Profit has been a keen amateur sailor, learning his skills in the Baltic Sea in 1995 and competing in the Army Sailing Association Regatta in 1997.

==Military career==
Following university, Profit attended Rowallan Company 963 and Commissioning Course 971 at the Royal Military Academy Sandhurst, and was commissioned into the Royal Engineers. He left with the rank of captain.

==Adventures and expeditions==
Profit has taken part in expeditions all over the world including Africa, South America and the high Arctic.

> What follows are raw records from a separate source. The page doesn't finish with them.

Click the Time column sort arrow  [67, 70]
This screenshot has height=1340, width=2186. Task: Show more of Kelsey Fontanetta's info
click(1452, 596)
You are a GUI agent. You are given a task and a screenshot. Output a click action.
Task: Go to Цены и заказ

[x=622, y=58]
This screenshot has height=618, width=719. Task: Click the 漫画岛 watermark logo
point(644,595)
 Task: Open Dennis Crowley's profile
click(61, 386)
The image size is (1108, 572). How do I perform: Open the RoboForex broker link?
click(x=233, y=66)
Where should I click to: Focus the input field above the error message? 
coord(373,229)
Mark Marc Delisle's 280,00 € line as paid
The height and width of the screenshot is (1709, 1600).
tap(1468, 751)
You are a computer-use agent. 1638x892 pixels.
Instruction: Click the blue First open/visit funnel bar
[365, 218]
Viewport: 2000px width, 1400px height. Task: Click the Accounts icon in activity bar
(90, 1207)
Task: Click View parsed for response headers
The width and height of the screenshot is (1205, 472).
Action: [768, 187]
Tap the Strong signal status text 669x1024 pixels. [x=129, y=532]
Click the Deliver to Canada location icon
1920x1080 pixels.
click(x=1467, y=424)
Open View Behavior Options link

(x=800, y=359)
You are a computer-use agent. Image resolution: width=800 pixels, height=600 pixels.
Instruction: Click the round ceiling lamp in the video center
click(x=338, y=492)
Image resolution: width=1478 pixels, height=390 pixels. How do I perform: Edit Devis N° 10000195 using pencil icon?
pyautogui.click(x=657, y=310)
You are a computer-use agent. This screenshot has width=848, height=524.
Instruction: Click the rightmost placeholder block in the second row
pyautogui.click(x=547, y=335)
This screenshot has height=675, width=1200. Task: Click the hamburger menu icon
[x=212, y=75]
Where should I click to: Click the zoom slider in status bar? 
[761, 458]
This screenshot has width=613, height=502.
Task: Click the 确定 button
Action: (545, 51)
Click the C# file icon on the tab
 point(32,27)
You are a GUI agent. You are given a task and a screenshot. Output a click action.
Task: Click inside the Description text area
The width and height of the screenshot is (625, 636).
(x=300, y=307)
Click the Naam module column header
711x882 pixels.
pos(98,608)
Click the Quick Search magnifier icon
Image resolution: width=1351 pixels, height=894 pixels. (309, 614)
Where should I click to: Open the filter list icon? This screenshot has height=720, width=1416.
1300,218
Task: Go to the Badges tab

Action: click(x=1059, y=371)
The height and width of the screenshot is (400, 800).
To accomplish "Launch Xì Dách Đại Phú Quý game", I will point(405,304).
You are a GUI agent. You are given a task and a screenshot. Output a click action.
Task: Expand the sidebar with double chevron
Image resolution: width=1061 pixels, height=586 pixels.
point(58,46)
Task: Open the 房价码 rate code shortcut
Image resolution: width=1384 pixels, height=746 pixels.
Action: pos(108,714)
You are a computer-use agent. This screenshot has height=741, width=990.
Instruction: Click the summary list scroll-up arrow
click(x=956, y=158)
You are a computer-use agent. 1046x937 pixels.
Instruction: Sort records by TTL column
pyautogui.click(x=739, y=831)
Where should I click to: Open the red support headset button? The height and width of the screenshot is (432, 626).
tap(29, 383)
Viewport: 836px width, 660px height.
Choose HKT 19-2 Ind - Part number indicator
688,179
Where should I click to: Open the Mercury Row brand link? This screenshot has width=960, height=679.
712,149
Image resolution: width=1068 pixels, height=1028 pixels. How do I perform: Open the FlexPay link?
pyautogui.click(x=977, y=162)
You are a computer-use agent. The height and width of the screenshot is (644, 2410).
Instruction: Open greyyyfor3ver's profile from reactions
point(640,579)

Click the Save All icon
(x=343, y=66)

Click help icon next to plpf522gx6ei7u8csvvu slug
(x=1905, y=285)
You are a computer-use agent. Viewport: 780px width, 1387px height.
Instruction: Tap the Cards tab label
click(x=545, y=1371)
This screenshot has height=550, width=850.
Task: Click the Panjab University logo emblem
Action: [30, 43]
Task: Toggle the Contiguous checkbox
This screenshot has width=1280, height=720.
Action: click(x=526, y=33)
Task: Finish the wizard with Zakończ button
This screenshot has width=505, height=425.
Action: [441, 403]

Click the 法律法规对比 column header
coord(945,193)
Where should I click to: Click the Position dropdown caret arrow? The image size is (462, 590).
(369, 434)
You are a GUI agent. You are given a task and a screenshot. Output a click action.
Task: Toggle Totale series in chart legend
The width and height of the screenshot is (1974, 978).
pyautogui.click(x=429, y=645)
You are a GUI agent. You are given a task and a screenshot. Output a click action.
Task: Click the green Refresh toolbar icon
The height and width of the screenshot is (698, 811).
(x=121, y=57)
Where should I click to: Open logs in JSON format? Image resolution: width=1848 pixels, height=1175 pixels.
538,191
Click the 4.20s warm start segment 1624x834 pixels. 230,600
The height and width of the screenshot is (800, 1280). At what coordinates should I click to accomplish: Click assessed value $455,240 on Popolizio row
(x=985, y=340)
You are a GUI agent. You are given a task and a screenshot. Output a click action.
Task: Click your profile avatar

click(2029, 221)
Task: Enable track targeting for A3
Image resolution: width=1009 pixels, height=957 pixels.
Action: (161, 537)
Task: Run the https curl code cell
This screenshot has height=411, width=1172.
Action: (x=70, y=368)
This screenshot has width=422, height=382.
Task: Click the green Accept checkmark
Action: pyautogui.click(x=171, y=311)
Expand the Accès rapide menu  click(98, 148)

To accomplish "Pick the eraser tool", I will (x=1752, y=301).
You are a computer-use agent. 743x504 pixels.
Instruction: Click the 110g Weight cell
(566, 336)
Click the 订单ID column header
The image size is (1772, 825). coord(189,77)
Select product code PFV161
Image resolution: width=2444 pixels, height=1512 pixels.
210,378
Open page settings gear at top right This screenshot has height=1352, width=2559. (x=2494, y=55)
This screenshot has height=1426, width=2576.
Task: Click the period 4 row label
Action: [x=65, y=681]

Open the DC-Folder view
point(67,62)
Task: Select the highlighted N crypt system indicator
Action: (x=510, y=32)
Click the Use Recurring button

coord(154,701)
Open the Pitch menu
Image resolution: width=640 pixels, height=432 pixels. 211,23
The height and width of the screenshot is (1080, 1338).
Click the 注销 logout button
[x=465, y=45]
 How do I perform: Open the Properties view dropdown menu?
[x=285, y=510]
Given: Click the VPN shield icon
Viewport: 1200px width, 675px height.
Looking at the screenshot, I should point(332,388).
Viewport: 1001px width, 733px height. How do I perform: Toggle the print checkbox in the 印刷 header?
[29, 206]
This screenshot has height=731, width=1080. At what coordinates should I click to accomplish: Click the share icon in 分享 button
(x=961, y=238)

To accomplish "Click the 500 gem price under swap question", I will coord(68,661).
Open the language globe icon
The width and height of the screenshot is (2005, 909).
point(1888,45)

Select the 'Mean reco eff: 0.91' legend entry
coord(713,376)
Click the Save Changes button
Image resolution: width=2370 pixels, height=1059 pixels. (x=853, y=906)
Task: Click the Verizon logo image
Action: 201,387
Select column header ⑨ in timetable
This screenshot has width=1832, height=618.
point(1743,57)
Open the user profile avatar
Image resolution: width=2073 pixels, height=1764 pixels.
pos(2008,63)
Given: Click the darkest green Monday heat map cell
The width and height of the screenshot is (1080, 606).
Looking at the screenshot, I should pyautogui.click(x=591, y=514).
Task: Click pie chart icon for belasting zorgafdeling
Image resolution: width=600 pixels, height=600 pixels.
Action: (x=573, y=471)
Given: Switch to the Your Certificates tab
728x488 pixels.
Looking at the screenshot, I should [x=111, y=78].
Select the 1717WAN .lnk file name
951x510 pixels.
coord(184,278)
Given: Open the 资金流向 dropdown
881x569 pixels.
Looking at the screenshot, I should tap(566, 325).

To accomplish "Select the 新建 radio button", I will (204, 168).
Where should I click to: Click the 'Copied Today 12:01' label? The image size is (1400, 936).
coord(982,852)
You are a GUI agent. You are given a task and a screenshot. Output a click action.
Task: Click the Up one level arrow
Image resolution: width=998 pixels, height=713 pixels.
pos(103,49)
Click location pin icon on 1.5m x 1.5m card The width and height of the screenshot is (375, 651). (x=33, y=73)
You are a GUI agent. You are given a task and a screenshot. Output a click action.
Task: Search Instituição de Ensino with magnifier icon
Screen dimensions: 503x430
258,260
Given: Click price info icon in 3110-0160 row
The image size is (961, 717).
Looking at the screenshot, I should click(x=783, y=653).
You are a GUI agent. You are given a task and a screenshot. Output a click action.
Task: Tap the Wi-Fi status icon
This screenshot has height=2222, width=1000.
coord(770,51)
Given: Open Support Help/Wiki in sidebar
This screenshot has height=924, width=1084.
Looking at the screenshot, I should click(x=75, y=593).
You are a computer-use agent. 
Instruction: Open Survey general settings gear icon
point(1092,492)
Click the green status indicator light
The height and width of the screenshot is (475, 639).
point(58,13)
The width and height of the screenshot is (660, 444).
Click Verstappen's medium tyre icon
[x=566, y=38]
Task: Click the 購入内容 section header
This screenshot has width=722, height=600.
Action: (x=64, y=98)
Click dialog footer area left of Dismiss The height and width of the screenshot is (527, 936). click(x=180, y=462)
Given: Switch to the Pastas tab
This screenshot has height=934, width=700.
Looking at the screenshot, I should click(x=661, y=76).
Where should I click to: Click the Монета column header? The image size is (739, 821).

===Major mountaineering expeditions===
- 1995 – Cordillera Real (Bolivia). High altitude winter mountaineering expedition to climb:
  - Illimani (6438m)
  - Huayna Potosi (6088 m)
  - Chacaltaya (5421)
  - Charquini (5400m)

===Polar race 2007===
In April 2007, Profit successfully took part in the Polar Race 2007 in April 2007. This involved walking and skiing 350 nautical miles from Resolute, Nunavut in Canada to the Magnetic North Pole. He was accompanied by mother and son pair Janice Meek and Daniel Byles, and played a key role in the expedition successfully setting two Guinness World Records. They survived the worst ice conditions for years, a near catastrophic tent fire, and areas of open water and slush to successfully reach the Pole in 20 days and 5 hours.

==Charities and organisations==
Profit was a trustee of The Carpe Diem Trust , a charity aimed at helping ordinary people to undertake extraordinary achievements in order to help them develop their full potential.

He was also a member of the Association of Pole Lathe Turners, who aim to promote the traditional crafts of green woodwork.

Profit currently works with multinational corporations, community groups and individuals helping catalyse sustainable business and personal practice and helps to catalyse social change for a fair and sustainable future.